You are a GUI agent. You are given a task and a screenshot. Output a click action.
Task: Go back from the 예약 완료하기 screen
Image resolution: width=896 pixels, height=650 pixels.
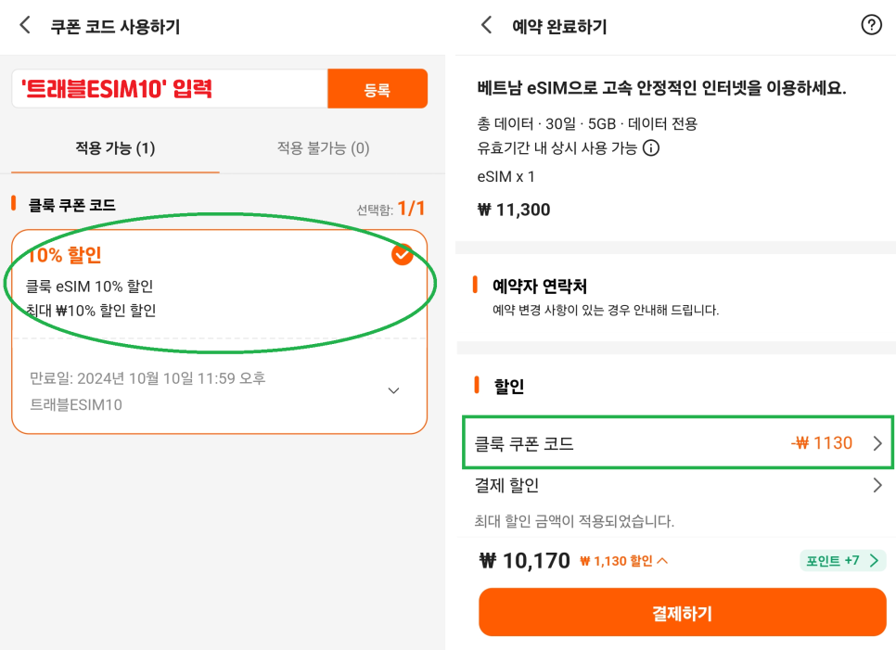point(486,25)
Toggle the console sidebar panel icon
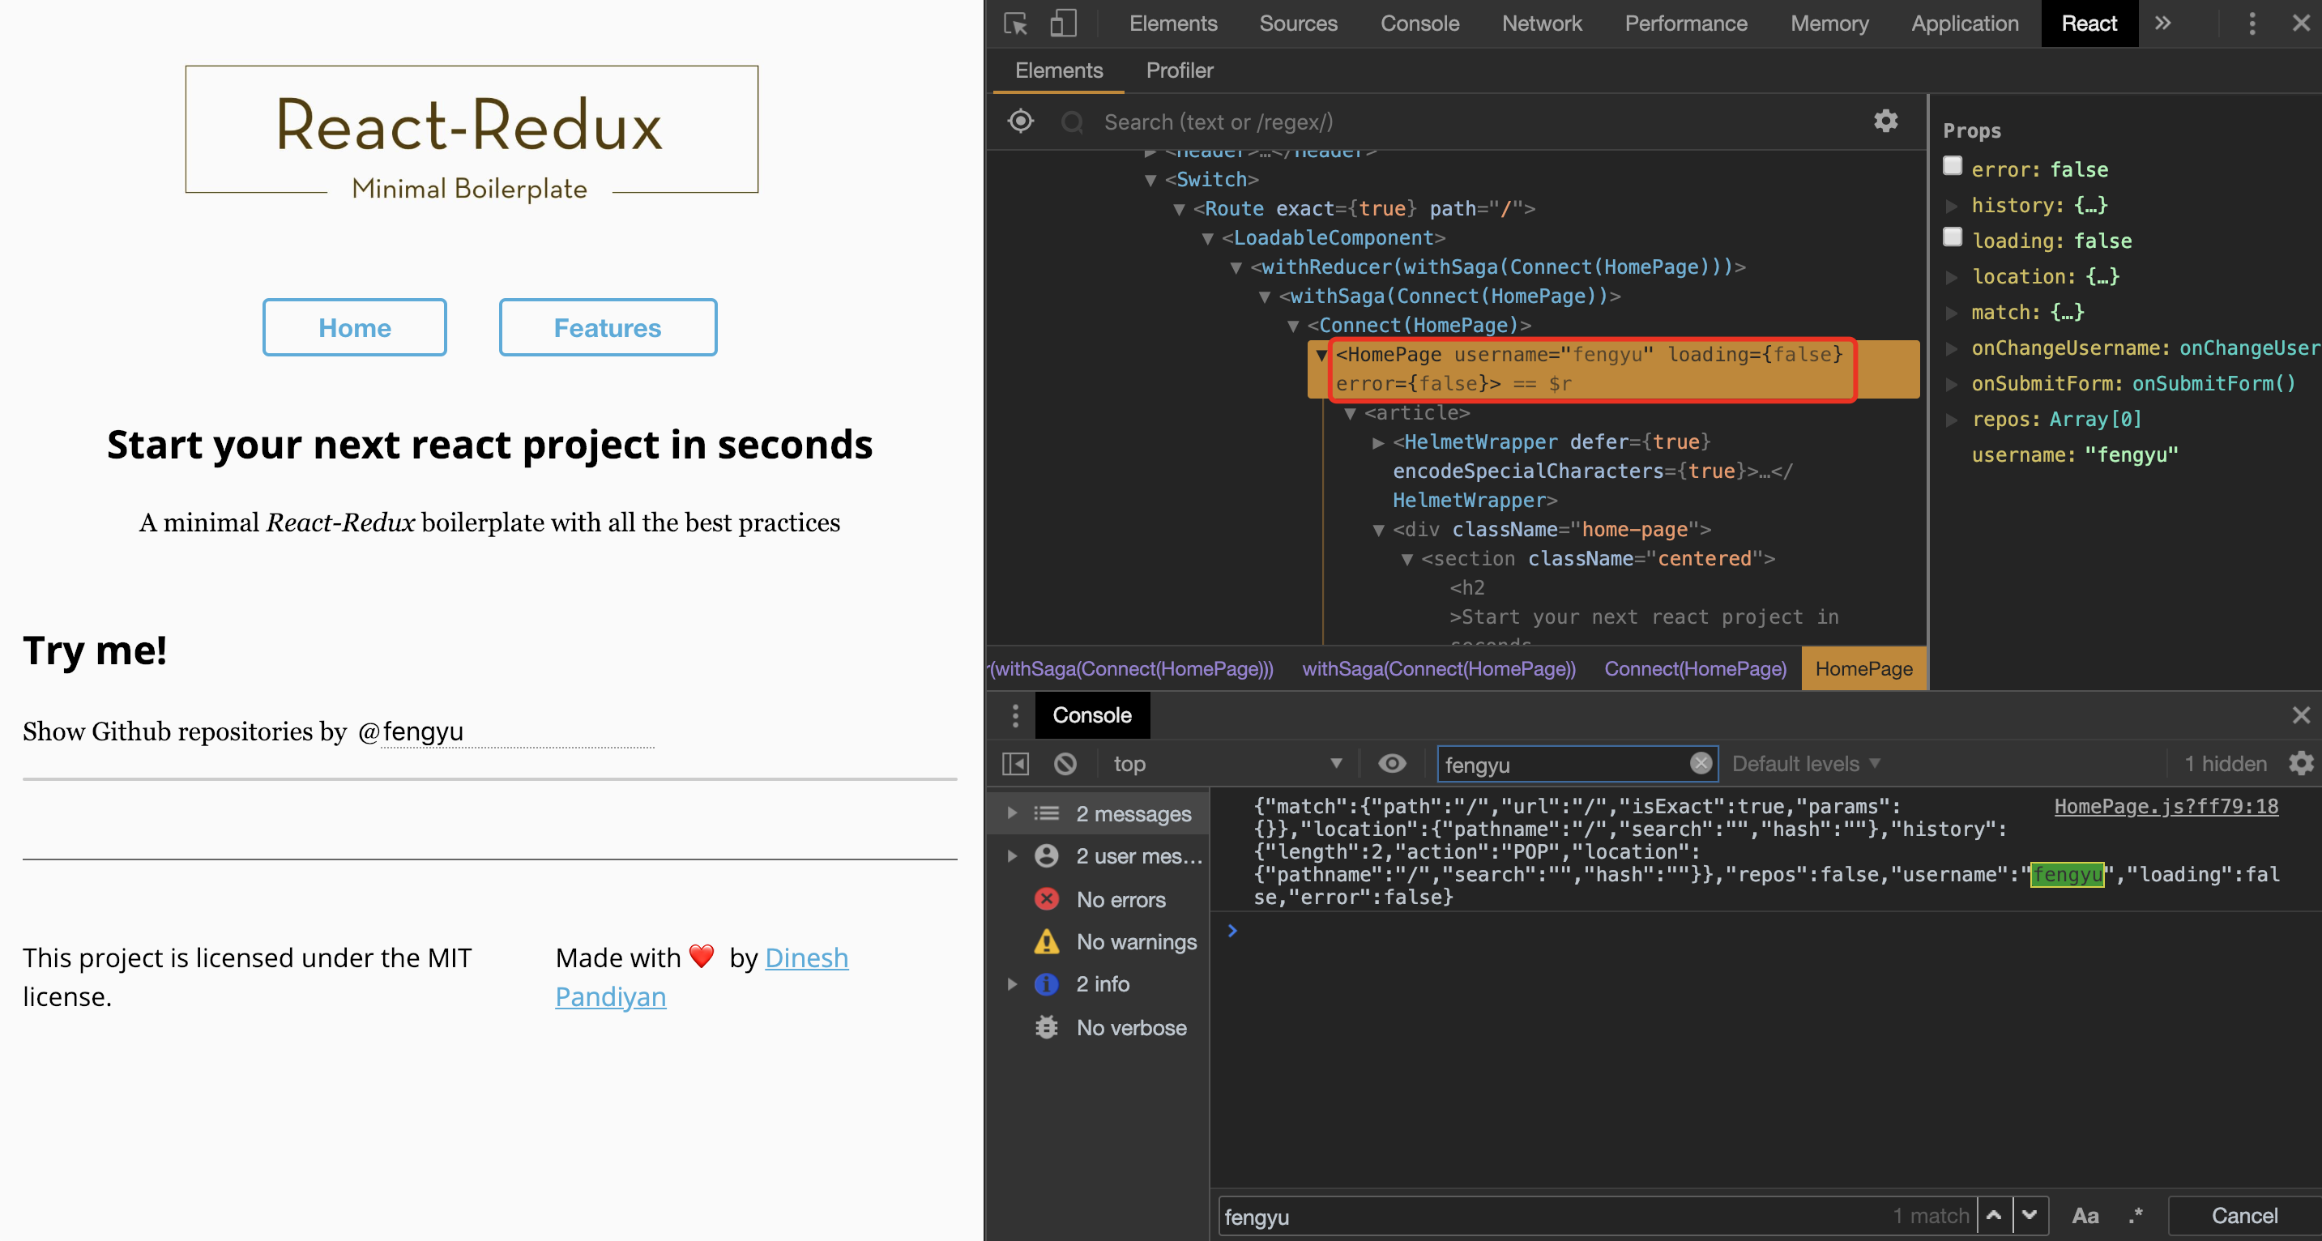 click(x=1016, y=764)
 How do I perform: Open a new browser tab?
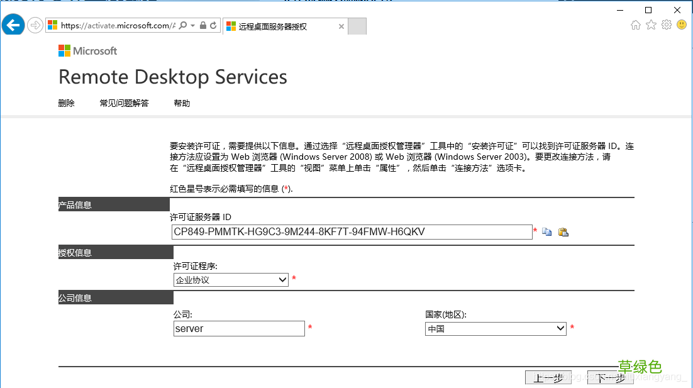(x=357, y=26)
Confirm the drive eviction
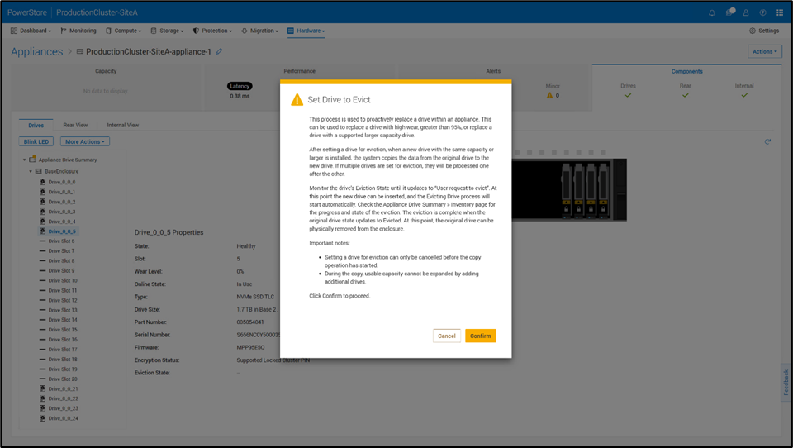Viewport: 793px width, 448px height. (480, 336)
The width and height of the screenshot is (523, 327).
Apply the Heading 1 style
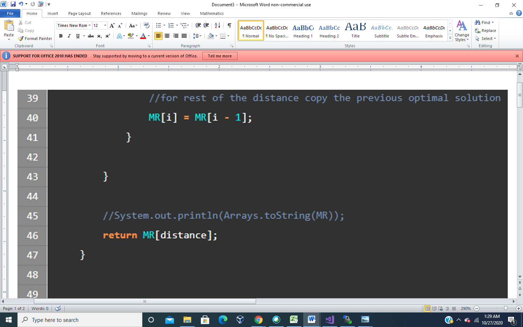(303, 31)
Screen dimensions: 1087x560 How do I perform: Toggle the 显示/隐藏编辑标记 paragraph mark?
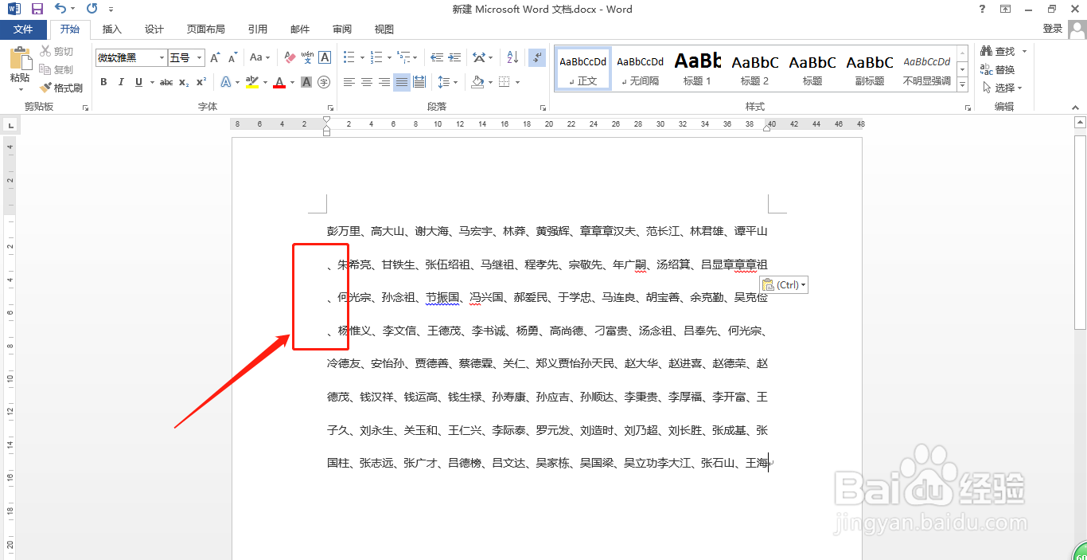coord(536,58)
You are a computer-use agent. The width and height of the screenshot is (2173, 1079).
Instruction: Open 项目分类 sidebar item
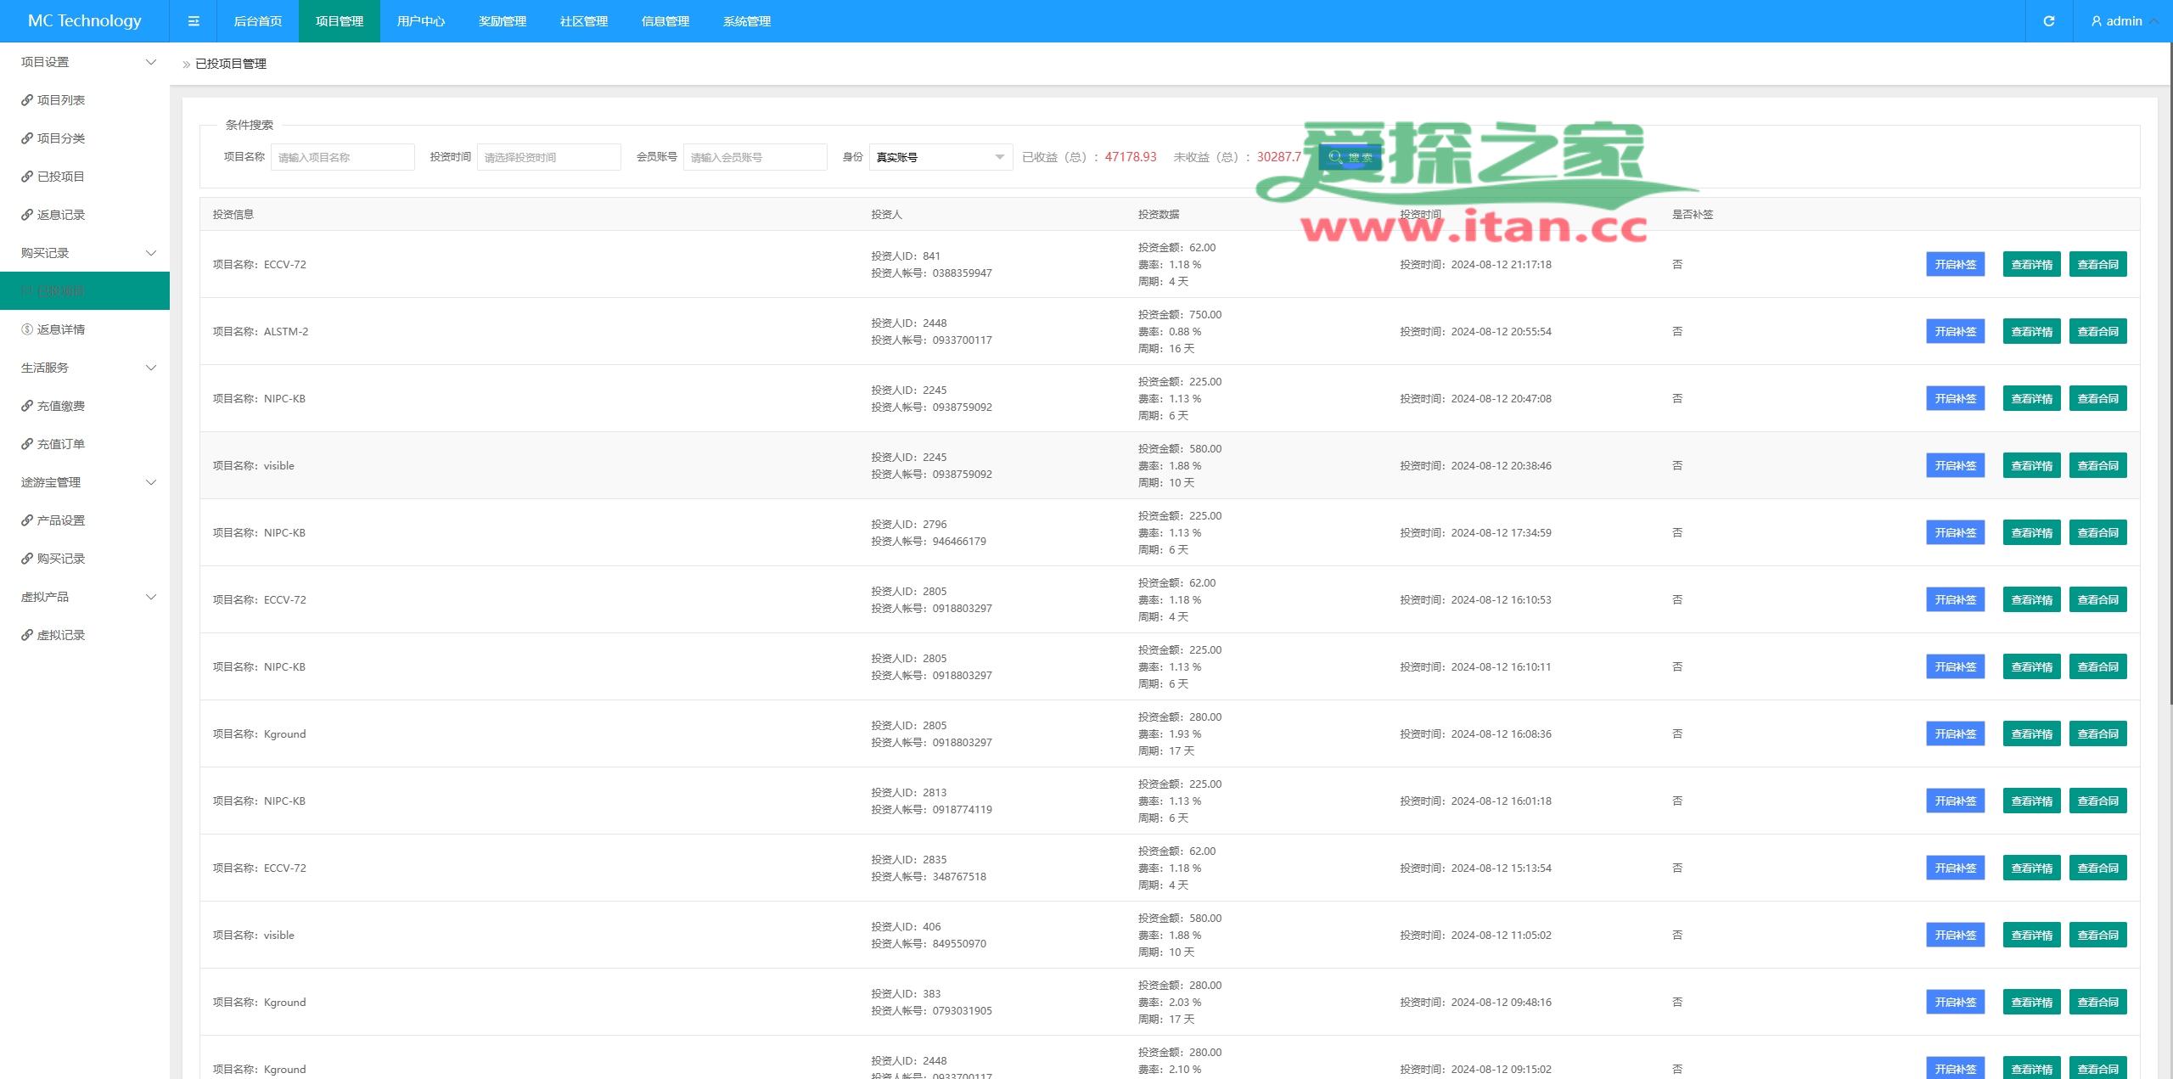60,138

*Task to complete*. Copy the records above line for line, without changing any wording. Leave the pictures out of your copy.

*Exercise solution*.
You are a GUI agent. You are given a task and a screenshot. Output a click action.
Task: Go back from the 예약 완료하기 screen
Image resolution: width=896 pixels, height=650 pixels.
point(486,25)
Toggle the console sidebar panel icon
 click(x=1016, y=764)
 How do I perform: Open a new browser tab?
(x=357, y=26)
Confirm the drive eviction
Viewport: 793px width, 448px height. (480, 336)
The width and height of the screenshot is (523, 327).
Apply the Heading 1 style
(303, 31)
Screen dimensions: 1087x560 How do I perform: Toggle the 显示/隐藏编辑标记 paragraph mark?
coord(536,58)
You are a computer-use agent. The width and height of the screenshot is (2173, 1079).
Instruction: Open 项目分类 sidebar item
60,138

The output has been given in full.